■ **Requirements**
Convert the rows that start at the line containing "The width and height of the screenshot is (2420, 1512)." and end at the line containing "point(29,41)" into a JSON list of strings, one string per line and no blank lines.

Word and item position data
┄┄┄┄┄┄

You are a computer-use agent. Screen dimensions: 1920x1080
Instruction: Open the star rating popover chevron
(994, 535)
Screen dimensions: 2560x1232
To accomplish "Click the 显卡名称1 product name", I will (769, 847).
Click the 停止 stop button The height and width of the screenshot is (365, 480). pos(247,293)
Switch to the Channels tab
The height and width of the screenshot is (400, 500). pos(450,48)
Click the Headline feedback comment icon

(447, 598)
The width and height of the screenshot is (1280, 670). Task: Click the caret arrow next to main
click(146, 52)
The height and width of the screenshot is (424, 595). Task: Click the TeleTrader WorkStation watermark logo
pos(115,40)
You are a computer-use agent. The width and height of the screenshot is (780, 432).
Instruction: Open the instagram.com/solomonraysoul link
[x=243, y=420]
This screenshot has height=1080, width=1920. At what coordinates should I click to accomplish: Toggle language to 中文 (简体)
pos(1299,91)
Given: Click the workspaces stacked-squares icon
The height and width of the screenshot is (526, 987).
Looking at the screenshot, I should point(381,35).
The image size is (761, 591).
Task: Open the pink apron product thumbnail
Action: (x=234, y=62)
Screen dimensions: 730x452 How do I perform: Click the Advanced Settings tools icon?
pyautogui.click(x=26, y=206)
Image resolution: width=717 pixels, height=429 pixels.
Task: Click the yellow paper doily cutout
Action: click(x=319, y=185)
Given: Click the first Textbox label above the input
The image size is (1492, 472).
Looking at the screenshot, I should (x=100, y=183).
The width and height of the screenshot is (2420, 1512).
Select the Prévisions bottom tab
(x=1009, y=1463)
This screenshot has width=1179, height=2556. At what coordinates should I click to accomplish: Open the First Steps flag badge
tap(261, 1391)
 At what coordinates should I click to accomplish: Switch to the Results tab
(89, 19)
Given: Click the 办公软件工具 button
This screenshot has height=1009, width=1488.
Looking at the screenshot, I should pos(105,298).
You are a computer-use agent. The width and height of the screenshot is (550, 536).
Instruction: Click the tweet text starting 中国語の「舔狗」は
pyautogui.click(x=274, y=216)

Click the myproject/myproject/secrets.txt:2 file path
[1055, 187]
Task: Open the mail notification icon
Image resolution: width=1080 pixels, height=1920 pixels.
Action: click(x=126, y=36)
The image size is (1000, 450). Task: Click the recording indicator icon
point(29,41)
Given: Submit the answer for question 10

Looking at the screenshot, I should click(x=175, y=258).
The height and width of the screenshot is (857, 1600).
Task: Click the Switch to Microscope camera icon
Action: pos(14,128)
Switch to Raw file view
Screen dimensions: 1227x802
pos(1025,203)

┄┄┄┄┄┄

■ **The output**
[
  "The width and height of the screenshot is (2420, 1512).",
  "Select the Prévisions bottom tab",
  "(x=1009, y=1463)",
  "This screenshot has width=1179, height=2556. At what coordinates should I click to accomplish: Open the First Steps flag badge",
  "tap(261, 1391)",
  " At what coordinates should I click to accomplish: Switch to the Results tab",
  "(89, 19)",
  "Given: Click the 办公软件工具 button",
  "This screenshot has height=1009, width=1488.",
  "Looking at the screenshot, I should pos(105,298).",
  "You are a computer-use agent. The width and height of the screenshot is (550, 536).",
  "Instruction: Click the tweet text starting 中国語の「舔狗」は",
  "pyautogui.click(x=274, y=216)",
  "Click the myproject/myproject/secrets.txt:2 file path",
  "[1055, 187]",
  "Task: Open the mail notification icon",
  "Image resolution: width=1080 pixels, height=1920 pixels.",
  "Action: click(x=126, y=36)",
  "The image size is (1000, 450). Task: Click the recording indicator icon",
  "point(29,41)"
]